* Exercise description *
Copy the rows below word for word, beginning at the line that contains "Given: Select the キラウェアII+1 weapon slot" and stopping after the line that contains "Looking at the screenshot, I should [481, 311].".

* Dataset records *
====

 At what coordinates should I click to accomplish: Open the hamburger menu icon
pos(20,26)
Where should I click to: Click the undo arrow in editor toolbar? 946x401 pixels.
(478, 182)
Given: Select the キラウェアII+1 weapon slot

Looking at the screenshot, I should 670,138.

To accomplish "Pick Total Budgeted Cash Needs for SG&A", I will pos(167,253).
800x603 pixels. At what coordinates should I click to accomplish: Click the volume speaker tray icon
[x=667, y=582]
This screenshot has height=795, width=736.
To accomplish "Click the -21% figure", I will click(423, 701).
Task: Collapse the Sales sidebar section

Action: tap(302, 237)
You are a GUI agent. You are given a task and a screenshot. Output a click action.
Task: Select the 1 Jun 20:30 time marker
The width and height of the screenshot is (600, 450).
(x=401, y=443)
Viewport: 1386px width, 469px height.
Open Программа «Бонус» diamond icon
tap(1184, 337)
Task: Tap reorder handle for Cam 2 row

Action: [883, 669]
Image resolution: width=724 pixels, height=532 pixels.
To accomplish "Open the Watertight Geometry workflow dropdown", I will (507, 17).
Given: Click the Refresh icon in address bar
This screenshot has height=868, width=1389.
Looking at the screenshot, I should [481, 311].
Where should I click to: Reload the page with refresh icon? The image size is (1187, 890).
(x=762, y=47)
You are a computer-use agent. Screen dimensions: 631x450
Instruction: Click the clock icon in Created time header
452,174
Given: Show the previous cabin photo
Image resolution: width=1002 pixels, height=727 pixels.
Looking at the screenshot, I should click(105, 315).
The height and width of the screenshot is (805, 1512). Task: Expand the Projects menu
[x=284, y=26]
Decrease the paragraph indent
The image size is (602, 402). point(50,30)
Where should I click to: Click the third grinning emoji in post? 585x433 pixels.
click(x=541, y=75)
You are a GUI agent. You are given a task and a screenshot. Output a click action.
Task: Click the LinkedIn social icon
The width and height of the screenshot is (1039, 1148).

====

* Written answer *
Given: Select the キラウェアII+1 weapon slot

Looking at the screenshot, I should 670,138.

To accomplish "Pick Total Budgeted Cash Needs for SG&A", I will pos(167,253).
800x603 pixels. At what coordinates should I click to accomplish: Click the volume speaker tray icon
[x=667, y=582]
This screenshot has height=795, width=736.
To accomplish "Click the -21% figure", I will click(423, 701).
Task: Collapse the Sales sidebar section

Action: tap(302, 237)
You are a GUI agent. You are given a task and a screenshot. Output a click action.
Task: Select the 1 Jun 20:30 time marker
The width and height of the screenshot is (600, 450).
(x=401, y=443)
Viewport: 1386px width, 469px height.
Open Программа «Бонус» diamond icon
tap(1184, 337)
Task: Tap reorder handle for Cam 2 row

Action: [883, 669]
Image resolution: width=724 pixels, height=532 pixels.
To accomplish "Open the Watertight Geometry workflow dropdown", I will (507, 17).
Given: Click the Refresh icon in address bar
This screenshot has height=868, width=1389.
Looking at the screenshot, I should [481, 311].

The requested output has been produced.